> Supplied material:

===============

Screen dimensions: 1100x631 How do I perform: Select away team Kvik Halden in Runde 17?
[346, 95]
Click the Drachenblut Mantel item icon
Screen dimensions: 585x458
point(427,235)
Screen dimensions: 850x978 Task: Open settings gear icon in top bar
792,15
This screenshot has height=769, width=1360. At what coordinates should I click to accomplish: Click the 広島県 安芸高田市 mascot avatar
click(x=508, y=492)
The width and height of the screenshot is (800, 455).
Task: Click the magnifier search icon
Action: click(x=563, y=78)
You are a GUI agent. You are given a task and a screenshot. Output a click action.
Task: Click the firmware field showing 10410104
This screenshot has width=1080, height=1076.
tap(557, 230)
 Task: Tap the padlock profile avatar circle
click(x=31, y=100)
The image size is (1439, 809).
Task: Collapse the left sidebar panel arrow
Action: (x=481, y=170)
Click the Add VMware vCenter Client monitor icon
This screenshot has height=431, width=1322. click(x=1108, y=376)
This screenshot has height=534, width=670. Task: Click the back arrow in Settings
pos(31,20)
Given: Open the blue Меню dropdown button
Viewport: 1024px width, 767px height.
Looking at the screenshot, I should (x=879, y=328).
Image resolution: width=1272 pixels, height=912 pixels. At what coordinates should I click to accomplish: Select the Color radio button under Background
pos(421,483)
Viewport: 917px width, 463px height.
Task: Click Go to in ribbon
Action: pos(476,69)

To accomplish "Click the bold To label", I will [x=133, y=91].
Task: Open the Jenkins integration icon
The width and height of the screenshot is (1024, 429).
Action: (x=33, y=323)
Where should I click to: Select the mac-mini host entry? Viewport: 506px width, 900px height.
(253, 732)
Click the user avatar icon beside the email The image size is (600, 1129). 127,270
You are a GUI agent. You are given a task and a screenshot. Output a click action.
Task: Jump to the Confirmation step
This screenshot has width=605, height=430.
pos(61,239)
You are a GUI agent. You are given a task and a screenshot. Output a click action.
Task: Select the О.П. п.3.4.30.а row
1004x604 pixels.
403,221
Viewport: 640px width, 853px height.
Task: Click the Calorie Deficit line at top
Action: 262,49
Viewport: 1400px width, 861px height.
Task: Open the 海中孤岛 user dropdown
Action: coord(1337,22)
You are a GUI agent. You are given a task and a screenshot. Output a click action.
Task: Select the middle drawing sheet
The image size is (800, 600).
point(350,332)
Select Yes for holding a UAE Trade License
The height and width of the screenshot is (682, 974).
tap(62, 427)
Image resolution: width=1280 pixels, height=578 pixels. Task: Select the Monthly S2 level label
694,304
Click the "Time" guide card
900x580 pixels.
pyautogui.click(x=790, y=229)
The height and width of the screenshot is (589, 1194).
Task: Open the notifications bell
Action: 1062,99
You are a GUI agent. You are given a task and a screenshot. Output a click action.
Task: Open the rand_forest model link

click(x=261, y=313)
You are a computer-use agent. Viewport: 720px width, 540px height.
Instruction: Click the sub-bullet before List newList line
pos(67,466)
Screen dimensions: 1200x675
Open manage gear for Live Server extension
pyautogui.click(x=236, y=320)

===============

> Exercise objective: Please, from the entries above, set down exactly the lines from the one containing "Screen dimensions: 585x458" through the one containing "Task: Click the firmware", and only those.

> Exercise result:
Screen dimensions: 585x458
point(427,235)
Screen dimensions: 850x978 Task: Open settings gear icon in top bar
792,15
This screenshot has height=769, width=1360. At what coordinates should I click to accomplish: Click the 広島県 安芸高田市 mascot avatar
click(x=508, y=492)
The width and height of the screenshot is (800, 455).
Task: Click the magnifier search icon
Action: click(x=563, y=78)
You are a GUI agent. You are given a task and a screenshot. Output a click action.
Task: Click the firmware field showing 10410104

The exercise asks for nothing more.